Jika seseorang bersungguh-sungguh pada pelepasan keduniawian dan terasing dalam pikiran; jika ia bersungguh-sungguh pada ketidak-susahan dan hancurnya kemelekatan; jika ia bersungguh-sungguh pada hancurnya ketagihan dan ketidak-bingungan pikiran: ketika ia melihat munculnya landasan-landasan indria, maka pikirannya sepenuhnya terbebaskan.
Bagi seorang bhikkhu dengan pikiran yang damai, seorang yang sepenuhnya terbebaskan, tidak ada lagi yang harus dilakukan lebih jauh, tidak [ada yang perlu] ditingkatkan pada apa yang telah dilakukan.
[379]
Bagaikan sebuah gunung batu yang padat, tidak tergerak oleh angin, demikian pula tidak ada bentuk-bentuk, suara-suara, bau-bauan, dan objek-objek sentuhan, menggerakkan pikiran seorang yang stabil. Pikirannya kokoh dan terbebaskan, dan ia mengamati lenyapnya.
Ini adalah Soṇa Koḷivīsa, yang dinyatakan oleh Sang Buddha sebagai yang terunggul di antara mereka yang membangkitkan kegigihan (baca 1:205). Syair-syairnya terdapat pada Th 632-44. Th 638-39 merujuk pada perumpamaan kecapi; Th 640-44 identik dengan syair-syair di akhir sutta ini. Kisah Soṇa ini tampaknya merupakan versi panjang dari Vin I 179-85, di mana hal ini mengarah pada keputusan Sang Buddha mengizinkan para bhikkhu mengenakan sandal. ↩︎
Bersama dengan Ce dan Ee membaca: Viriyasamataṃ adhiṭṭhaha, indriyānaṃ ca samataṃpaṭivijjha, tattha ca nimittaṃ gaṇhāhi. Di mana Ce dan Ee menuliskan viriyasamataṃ, Be menuliskan vīriyasamathaṃ (tetapi persis di bawah, indriyānañca samataṃ). Mp (Ce) juga membaca viriyasamathaṃ dalam lema. Penjelasan dalam Mp tampaknya mendukung viriyasamathaṃ.
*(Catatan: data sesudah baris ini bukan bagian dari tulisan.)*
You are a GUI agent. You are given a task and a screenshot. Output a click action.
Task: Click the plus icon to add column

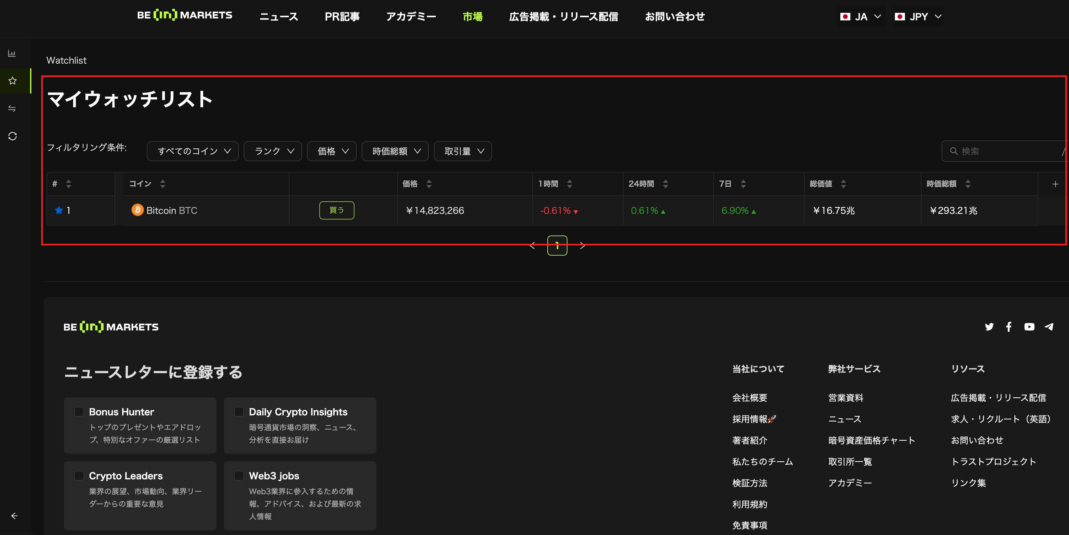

Mp: “Bertekadlah pada kegigihan yang seimbang: Bertekad pada ketenangan yang digabungkan dengan kegigihan (viriyasampayuttaṃ samathaṃ adhiṭṭhaha). Maknanya adalah, ‘Menghubungkan kegigihan dengan ketenangan.’ Capailah kesetaraan indria-indria spiritual: Mempertahankan kesetaraan, keseimbangan indria-indria spiritual keyakinan, dan seterusnya. Ketika keyakinan dihubungkan dengan kebijaksanaan dan kebijaksanaan dihubungkan dengan keyakinan, ketika kegigihan dihubungkan dengan konsentrasi dan konsentrasi dihubungkan dengan kegigihan, maka keseimbangan indria-indria terjaga. Tetapi perhatian adalah berguna di segala tempat, maka harus selalu kuat … Tangkaplah objek di sana: Ketika ada keseimbangan demikian, maka objek dapat muncul dengan jelas, bagaikan pantulan wajah seseorang pada cermin; dan engkau harus memegang (gaṇhāhi) objek ini – memunculkan (nibbattehi) objek ketenangan, pandangan terang, sang jalan, dan buah. Demikianlah Sang Buddha menjelaskan subjek meditasi kepadanya, yang menuntunnya menuju ke Kearahattaan.”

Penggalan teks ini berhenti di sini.